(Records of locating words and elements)
(begin)

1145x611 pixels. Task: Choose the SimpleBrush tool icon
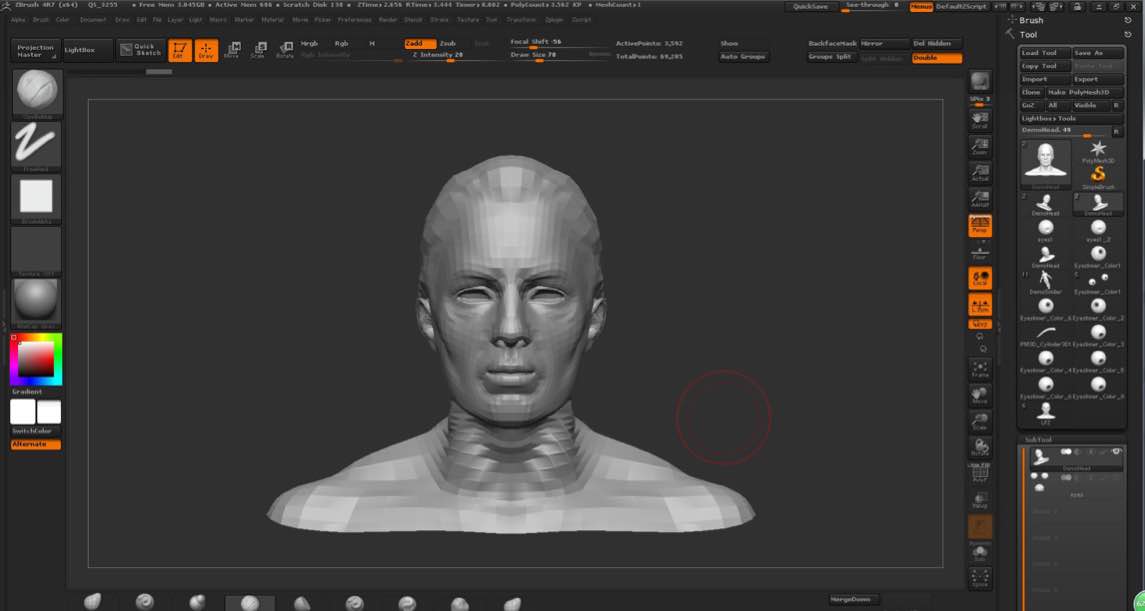(1097, 176)
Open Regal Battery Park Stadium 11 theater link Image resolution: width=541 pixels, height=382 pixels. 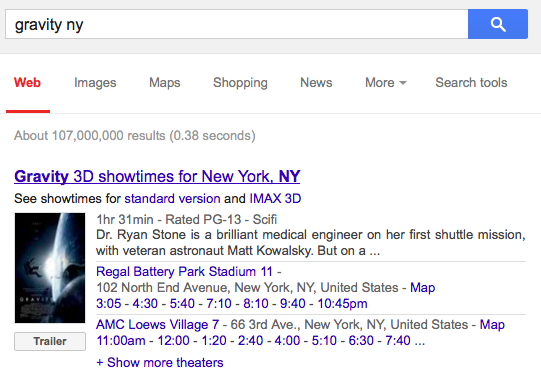184,272
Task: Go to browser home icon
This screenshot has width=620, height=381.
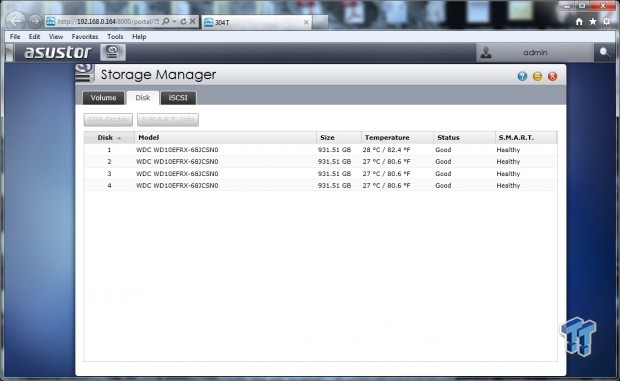Action: (x=579, y=22)
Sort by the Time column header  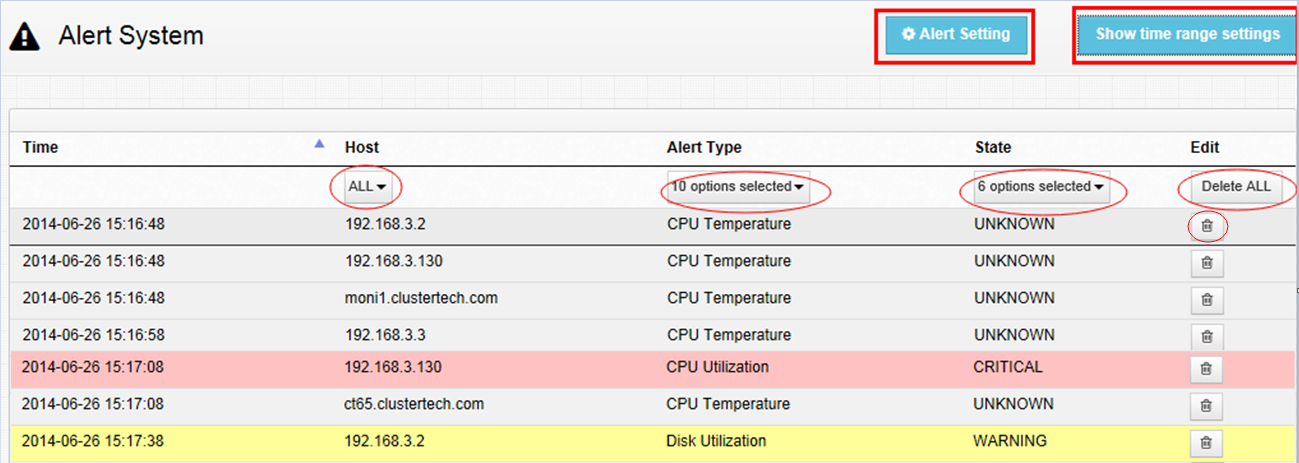[40, 147]
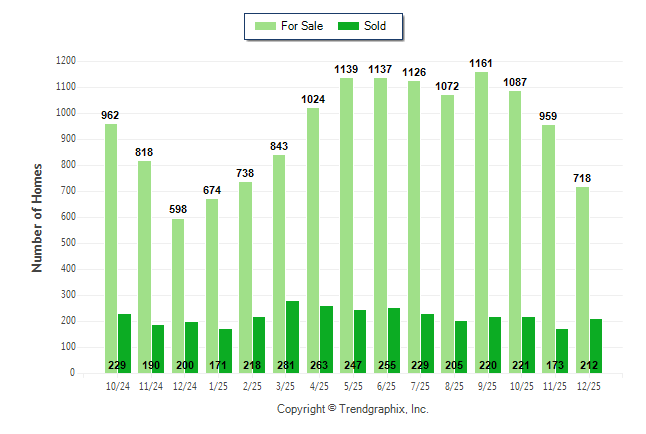The height and width of the screenshot is (434, 646).
Task: Click the 1200 y-axis tick label
Action: [65, 61]
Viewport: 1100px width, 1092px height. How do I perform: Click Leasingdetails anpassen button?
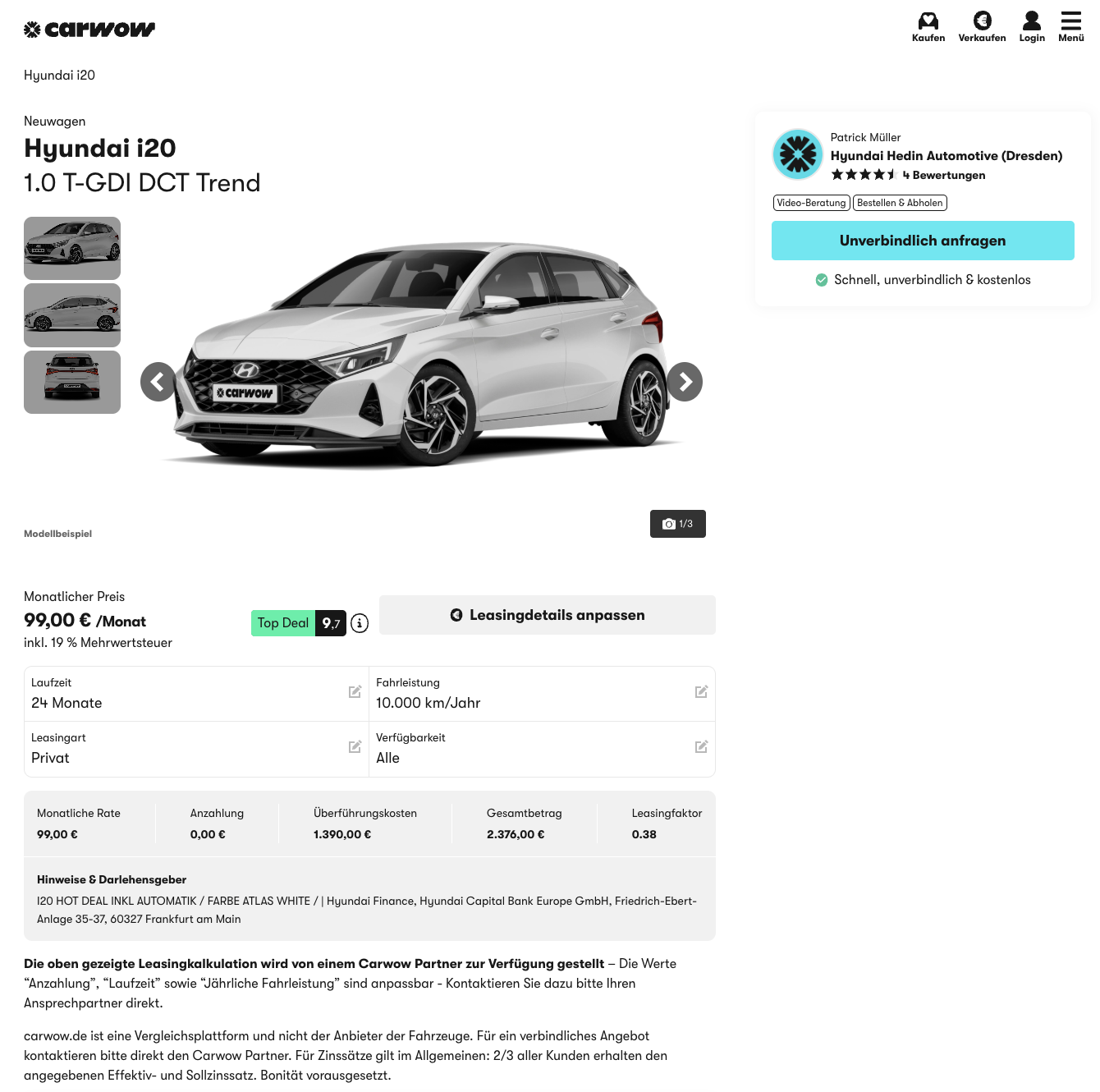pos(548,615)
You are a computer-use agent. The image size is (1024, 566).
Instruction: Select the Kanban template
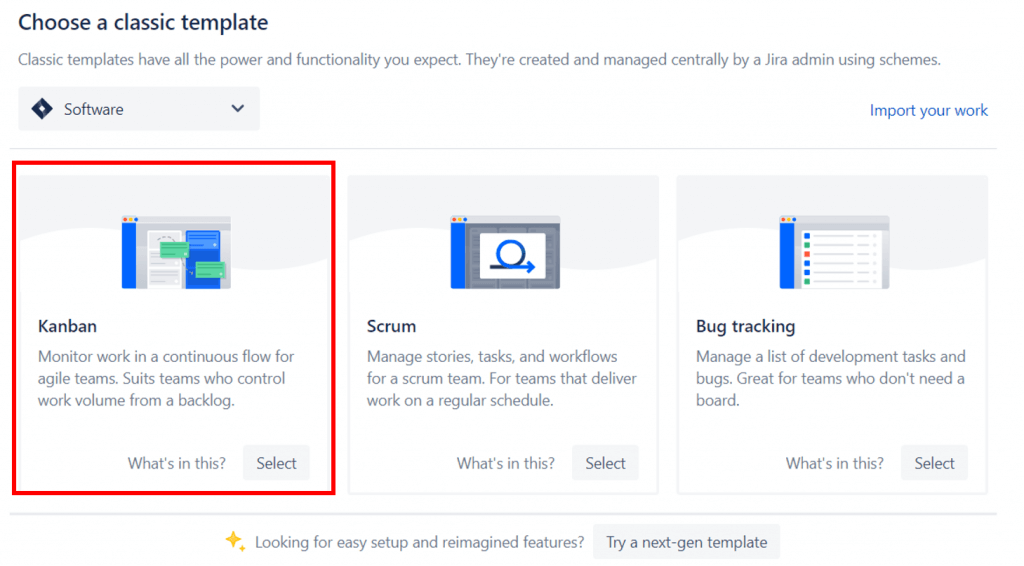coord(276,463)
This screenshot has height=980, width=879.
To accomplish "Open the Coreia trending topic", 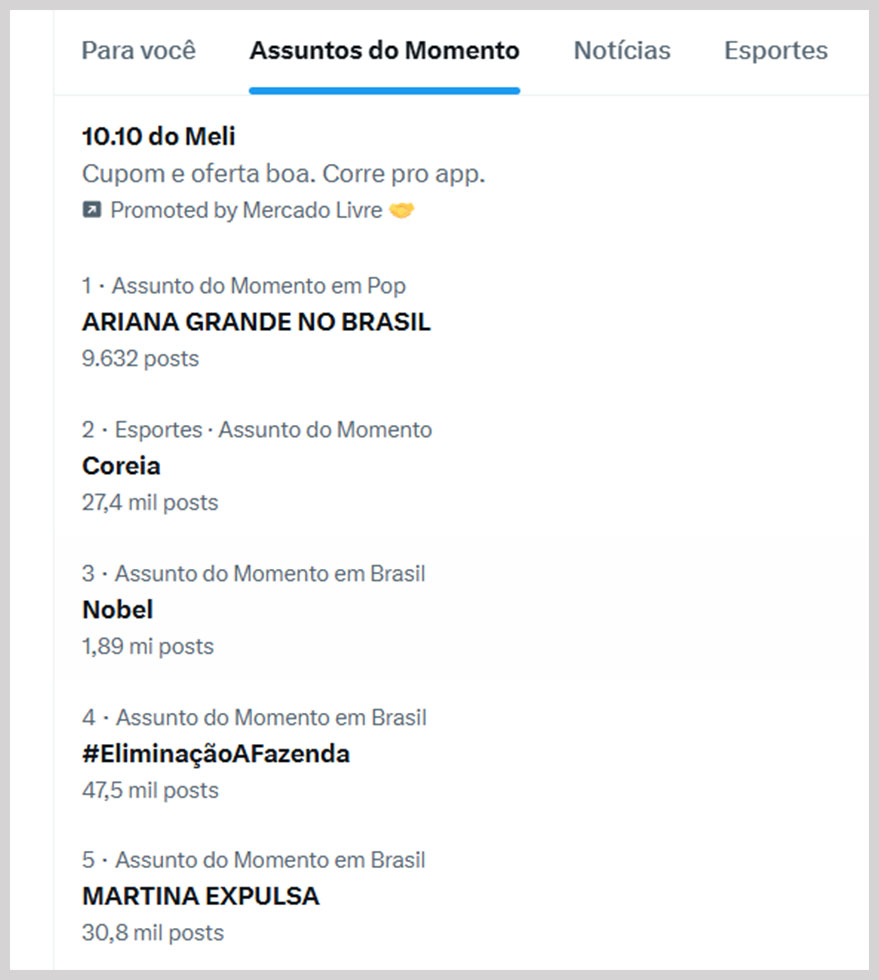I will (x=121, y=466).
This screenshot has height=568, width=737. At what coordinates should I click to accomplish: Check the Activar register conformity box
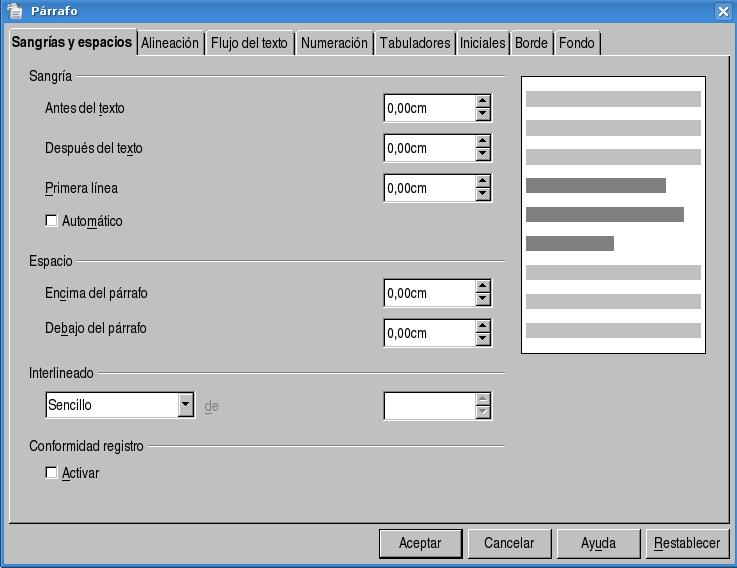pyautogui.click(x=52, y=473)
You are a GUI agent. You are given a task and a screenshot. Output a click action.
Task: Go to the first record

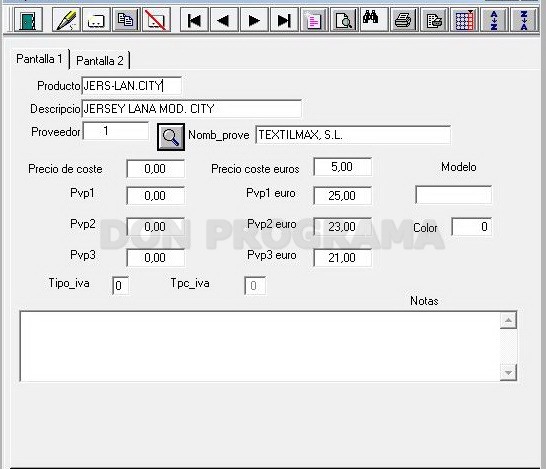coord(194,20)
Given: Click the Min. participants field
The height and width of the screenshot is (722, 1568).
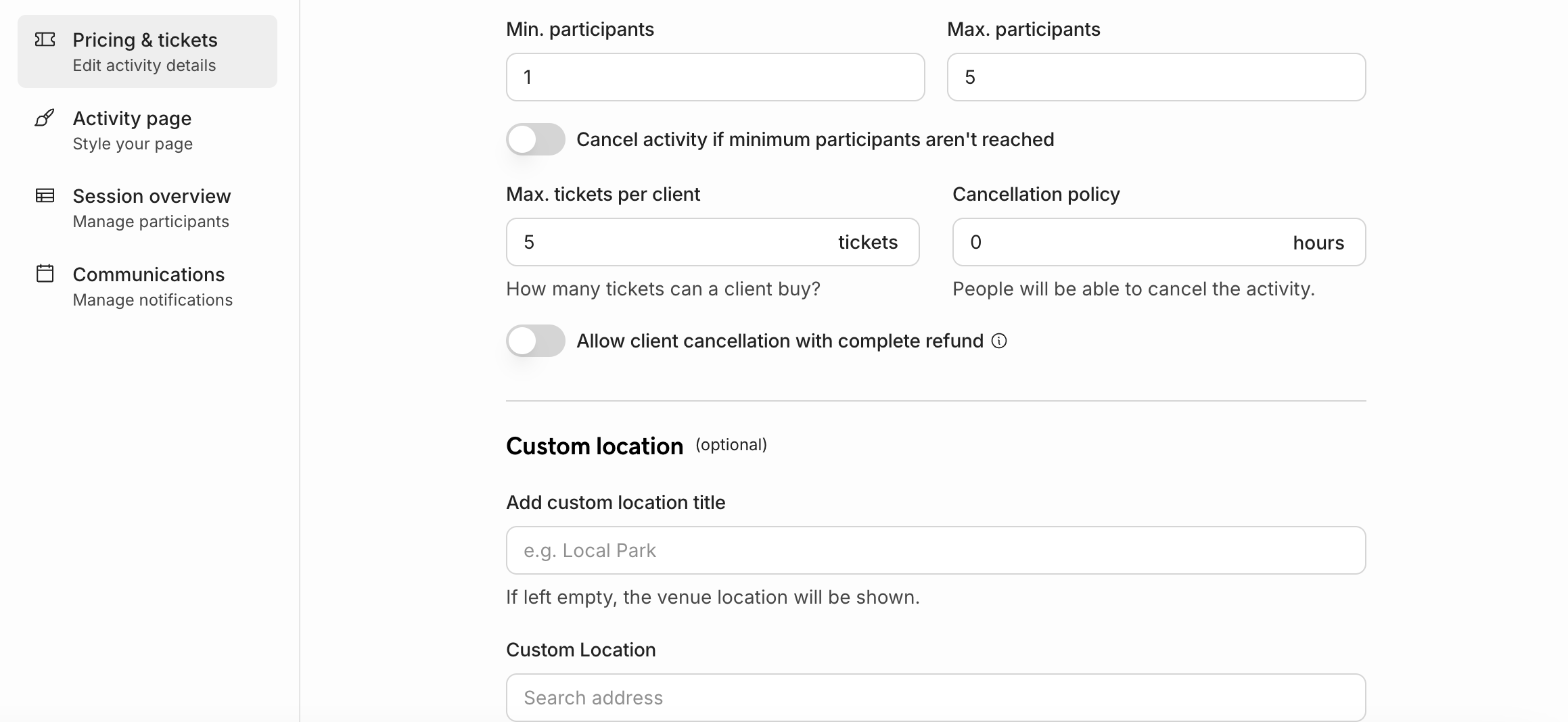Looking at the screenshot, I should point(715,77).
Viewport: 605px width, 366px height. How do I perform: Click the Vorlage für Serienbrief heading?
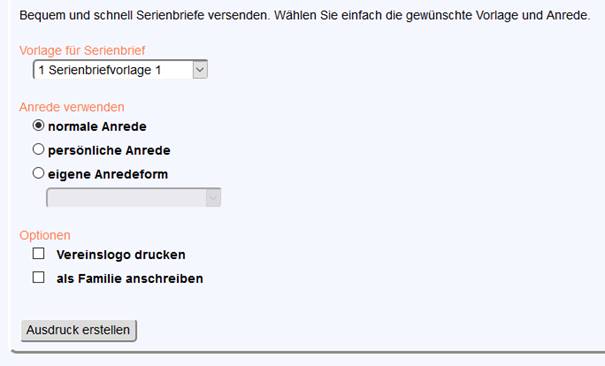[82, 51]
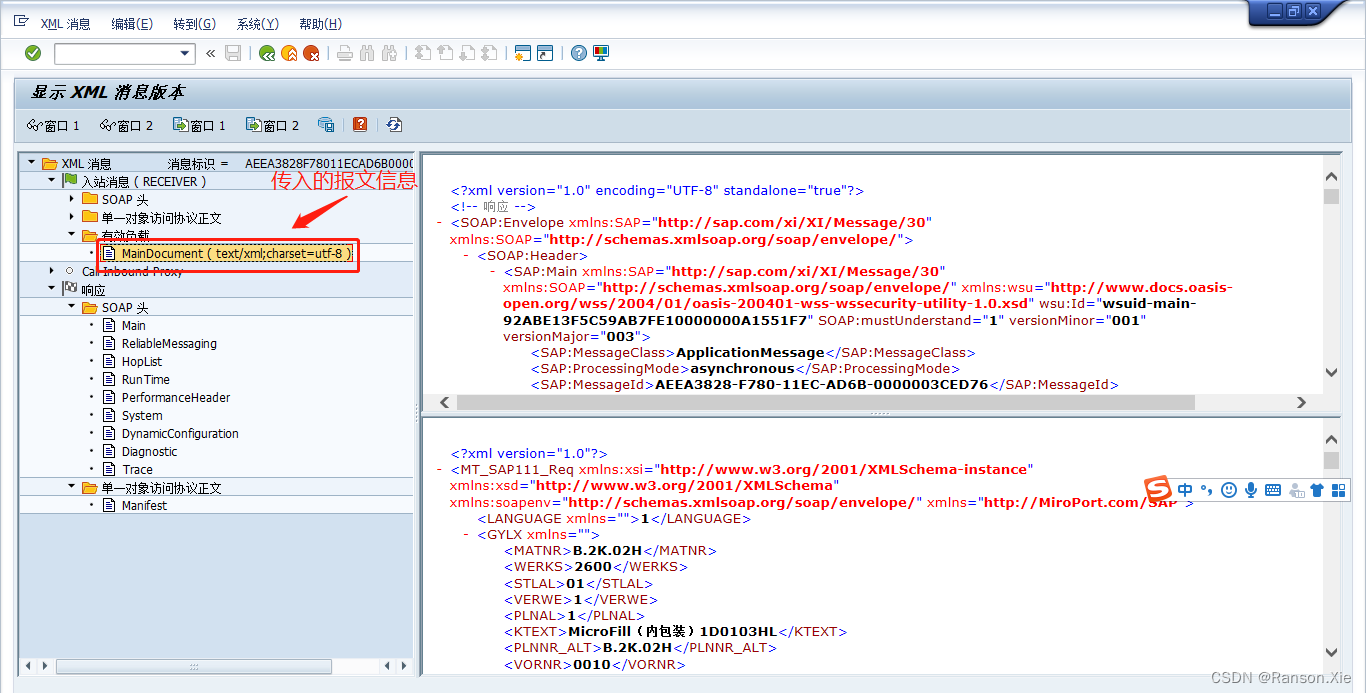1366x693 pixels.
Task: Click the 窗口 2 export button
Action: (272, 125)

(end)

Directive:
Write out the part of the material that opens with the line containing "Given: Click the Min. participants field" and runs through the end of the material, swapping "field" for "input box" and changing nothing else. Leave the pictures out of the answer.

Task result:
Given: Click the Min. participants input box
The height and width of the screenshot is (722, 1568).
Looking at the screenshot, I should point(715,77).
Viewport: 605px width, 366px height. How do I perform: Click the Vorlage für Serienbrief heading?
[82, 51]
1366x693 pixels.
Task: Click the 窗口 2 export button
Action: (272, 125)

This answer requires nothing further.